◆ YOUR OBJECTIVE
Return every line of the data that contains the string "input".
= Beginning of Section =
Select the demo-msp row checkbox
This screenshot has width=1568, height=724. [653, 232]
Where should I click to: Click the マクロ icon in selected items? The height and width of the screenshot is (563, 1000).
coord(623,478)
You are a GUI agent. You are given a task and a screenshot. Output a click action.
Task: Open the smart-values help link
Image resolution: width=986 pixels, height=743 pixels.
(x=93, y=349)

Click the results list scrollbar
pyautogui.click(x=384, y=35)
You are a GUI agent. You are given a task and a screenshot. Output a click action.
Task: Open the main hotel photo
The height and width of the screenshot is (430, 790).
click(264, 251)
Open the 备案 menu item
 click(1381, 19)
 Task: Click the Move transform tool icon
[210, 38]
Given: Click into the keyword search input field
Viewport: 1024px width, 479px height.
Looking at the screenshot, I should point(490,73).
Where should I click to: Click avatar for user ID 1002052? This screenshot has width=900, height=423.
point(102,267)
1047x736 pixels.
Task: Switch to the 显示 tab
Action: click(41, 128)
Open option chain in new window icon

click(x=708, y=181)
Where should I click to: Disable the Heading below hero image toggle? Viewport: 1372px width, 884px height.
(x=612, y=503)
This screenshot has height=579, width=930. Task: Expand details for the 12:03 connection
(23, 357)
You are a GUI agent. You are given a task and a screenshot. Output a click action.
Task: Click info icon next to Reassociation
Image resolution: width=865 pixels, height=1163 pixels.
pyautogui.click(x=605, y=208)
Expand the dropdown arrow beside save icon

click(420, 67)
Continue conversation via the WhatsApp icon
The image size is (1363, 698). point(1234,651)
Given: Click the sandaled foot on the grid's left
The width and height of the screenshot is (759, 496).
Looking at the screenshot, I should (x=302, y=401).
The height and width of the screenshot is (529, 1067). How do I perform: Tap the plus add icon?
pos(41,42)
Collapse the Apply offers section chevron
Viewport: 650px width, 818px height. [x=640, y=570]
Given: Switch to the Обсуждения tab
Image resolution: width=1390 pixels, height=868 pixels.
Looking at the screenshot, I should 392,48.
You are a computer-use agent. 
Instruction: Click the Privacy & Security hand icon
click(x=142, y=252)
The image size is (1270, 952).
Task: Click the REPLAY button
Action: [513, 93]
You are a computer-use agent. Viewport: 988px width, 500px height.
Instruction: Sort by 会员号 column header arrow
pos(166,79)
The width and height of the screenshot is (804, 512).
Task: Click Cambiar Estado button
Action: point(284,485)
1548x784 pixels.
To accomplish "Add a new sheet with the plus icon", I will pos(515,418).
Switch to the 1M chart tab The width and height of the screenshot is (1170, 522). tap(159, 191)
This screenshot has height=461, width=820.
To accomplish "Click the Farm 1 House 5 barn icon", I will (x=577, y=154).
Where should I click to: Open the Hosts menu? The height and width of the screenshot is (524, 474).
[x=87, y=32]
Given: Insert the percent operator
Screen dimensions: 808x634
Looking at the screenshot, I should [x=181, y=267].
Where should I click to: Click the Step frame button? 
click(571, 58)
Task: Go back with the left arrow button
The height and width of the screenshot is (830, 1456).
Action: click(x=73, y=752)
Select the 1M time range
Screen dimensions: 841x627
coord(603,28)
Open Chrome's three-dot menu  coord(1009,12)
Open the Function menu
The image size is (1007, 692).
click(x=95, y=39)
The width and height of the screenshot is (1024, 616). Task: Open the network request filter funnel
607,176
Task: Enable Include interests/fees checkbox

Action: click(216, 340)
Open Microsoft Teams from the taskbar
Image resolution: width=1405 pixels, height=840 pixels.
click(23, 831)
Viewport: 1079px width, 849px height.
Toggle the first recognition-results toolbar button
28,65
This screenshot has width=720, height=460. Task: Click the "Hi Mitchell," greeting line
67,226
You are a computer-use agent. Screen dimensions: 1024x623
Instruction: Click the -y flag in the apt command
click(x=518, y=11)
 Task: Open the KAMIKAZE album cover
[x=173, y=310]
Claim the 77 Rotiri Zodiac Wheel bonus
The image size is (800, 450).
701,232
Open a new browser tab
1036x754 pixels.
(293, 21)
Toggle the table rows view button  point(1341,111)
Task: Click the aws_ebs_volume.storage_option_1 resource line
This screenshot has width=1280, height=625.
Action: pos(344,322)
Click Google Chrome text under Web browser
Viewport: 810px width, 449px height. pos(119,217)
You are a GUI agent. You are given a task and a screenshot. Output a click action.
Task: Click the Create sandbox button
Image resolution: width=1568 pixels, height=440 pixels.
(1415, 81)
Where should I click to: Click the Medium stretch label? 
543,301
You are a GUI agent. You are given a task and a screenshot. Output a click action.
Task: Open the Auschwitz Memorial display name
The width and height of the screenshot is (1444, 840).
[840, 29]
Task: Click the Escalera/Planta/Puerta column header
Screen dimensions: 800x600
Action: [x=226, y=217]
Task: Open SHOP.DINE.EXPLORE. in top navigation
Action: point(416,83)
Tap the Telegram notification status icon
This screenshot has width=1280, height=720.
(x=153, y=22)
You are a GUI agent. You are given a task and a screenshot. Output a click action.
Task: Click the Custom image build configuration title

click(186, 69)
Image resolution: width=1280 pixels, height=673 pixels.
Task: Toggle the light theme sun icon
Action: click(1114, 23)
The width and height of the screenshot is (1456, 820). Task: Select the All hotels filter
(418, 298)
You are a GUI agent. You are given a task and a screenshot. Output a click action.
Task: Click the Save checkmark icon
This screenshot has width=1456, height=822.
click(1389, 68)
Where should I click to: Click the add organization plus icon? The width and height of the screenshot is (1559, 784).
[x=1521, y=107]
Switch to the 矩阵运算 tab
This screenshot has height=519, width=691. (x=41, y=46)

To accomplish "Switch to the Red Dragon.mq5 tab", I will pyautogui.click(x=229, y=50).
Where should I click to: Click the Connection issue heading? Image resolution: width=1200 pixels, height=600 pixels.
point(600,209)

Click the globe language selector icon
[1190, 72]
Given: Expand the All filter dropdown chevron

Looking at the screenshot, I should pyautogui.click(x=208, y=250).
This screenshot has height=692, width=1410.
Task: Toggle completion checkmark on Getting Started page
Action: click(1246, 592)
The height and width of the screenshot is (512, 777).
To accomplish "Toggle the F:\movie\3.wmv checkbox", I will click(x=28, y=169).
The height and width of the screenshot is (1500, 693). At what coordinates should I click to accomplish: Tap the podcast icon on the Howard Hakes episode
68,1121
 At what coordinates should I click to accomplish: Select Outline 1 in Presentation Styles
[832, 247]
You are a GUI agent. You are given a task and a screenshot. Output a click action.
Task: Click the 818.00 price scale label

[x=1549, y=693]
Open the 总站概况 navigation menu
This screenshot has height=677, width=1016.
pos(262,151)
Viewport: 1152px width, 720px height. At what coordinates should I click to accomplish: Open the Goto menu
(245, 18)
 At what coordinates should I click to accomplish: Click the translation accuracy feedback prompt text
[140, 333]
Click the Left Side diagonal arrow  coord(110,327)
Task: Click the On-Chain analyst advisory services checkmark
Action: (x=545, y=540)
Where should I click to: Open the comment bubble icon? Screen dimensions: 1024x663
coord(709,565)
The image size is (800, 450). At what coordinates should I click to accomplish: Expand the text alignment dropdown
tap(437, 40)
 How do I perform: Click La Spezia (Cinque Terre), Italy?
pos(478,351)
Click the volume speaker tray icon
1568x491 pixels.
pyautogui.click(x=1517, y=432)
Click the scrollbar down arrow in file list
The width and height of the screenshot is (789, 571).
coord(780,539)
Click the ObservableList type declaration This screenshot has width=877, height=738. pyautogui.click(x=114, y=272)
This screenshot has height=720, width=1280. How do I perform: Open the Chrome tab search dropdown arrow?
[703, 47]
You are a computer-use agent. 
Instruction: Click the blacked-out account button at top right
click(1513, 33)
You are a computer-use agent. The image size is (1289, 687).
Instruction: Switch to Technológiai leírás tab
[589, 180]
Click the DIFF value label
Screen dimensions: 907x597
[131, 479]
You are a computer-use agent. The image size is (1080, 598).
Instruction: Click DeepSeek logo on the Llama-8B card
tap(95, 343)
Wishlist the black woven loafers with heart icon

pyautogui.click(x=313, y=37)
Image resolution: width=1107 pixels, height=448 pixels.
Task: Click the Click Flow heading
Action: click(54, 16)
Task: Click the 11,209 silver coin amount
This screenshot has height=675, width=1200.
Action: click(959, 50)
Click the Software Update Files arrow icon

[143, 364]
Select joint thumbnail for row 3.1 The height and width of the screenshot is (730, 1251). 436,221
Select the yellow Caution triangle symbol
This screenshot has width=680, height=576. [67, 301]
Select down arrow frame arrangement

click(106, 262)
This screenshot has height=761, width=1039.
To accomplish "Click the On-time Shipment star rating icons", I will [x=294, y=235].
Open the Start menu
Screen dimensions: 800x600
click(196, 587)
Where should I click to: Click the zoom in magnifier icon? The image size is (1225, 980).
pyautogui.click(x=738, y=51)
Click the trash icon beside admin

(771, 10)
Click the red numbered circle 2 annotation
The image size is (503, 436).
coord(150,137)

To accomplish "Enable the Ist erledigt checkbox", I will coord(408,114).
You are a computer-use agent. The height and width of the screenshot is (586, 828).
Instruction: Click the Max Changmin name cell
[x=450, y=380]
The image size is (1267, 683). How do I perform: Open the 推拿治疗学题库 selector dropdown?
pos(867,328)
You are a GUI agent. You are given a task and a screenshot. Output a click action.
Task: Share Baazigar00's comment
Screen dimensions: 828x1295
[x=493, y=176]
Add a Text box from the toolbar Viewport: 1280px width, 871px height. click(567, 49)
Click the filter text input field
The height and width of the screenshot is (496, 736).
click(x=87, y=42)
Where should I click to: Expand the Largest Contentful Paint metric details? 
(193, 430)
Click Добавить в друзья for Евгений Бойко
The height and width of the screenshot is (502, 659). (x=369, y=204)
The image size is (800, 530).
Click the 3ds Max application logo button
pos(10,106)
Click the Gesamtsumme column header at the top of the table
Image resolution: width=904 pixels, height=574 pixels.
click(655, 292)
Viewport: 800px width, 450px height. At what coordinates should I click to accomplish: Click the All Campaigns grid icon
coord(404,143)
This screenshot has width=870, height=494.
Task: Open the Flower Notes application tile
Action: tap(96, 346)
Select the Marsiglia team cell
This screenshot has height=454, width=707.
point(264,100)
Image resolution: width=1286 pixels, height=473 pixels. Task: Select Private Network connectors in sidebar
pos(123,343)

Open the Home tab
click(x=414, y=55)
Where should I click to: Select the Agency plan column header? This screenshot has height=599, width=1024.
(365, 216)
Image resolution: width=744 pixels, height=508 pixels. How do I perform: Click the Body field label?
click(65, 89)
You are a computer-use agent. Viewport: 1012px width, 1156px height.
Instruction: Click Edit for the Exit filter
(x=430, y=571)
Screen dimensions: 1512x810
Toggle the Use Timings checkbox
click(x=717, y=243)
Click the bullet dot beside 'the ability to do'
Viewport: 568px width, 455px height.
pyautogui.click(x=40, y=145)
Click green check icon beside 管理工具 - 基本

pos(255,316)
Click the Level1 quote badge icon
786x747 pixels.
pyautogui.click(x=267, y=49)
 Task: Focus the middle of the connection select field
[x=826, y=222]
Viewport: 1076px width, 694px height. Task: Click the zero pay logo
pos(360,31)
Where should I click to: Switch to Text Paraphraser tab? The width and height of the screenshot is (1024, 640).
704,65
= End of Section =
◆ RESPONSE TO THE TASK
Given: Click into the keyword search input field
Click the filter text input field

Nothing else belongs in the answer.